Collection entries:
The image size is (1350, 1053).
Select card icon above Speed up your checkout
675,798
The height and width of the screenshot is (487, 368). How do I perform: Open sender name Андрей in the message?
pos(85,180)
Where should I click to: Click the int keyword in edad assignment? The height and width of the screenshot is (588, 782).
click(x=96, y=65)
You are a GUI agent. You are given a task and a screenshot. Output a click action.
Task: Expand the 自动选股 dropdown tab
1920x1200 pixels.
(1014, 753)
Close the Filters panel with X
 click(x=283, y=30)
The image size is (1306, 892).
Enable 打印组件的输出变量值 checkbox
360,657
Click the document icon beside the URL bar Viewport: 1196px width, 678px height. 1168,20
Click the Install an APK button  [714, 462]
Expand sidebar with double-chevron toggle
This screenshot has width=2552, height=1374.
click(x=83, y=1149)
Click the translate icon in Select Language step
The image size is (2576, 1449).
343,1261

> [Given task]:
Reproduce each of the items above word for word, leaving none out.

> [Solution to this problem]:
The image size is (1350, 1053).
Select card icon above Speed up your checkout
675,798
The height and width of the screenshot is (487, 368). How do I perform: Open sender name Андрей in the message?
pos(85,180)
Where should I click to: Click the int keyword in edad assignment? The height and width of the screenshot is (588, 782).
click(x=96, y=65)
You are a GUI agent. You are given a task and a screenshot. Output a click action.
Task: Expand the 自动选股 dropdown tab
1920x1200 pixels.
(1014, 753)
Close the Filters panel with X
 click(x=283, y=30)
The image size is (1306, 892).
Enable 打印组件的输出变量值 checkbox
360,657
Click the document icon beside the URL bar Viewport: 1196px width, 678px height. 1168,20
Click the Install an APK button  [714, 462]
Expand sidebar with double-chevron toggle
This screenshot has width=2552, height=1374.
click(x=83, y=1149)
Click the translate icon in Select Language step
The image size is (2576, 1449).
343,1261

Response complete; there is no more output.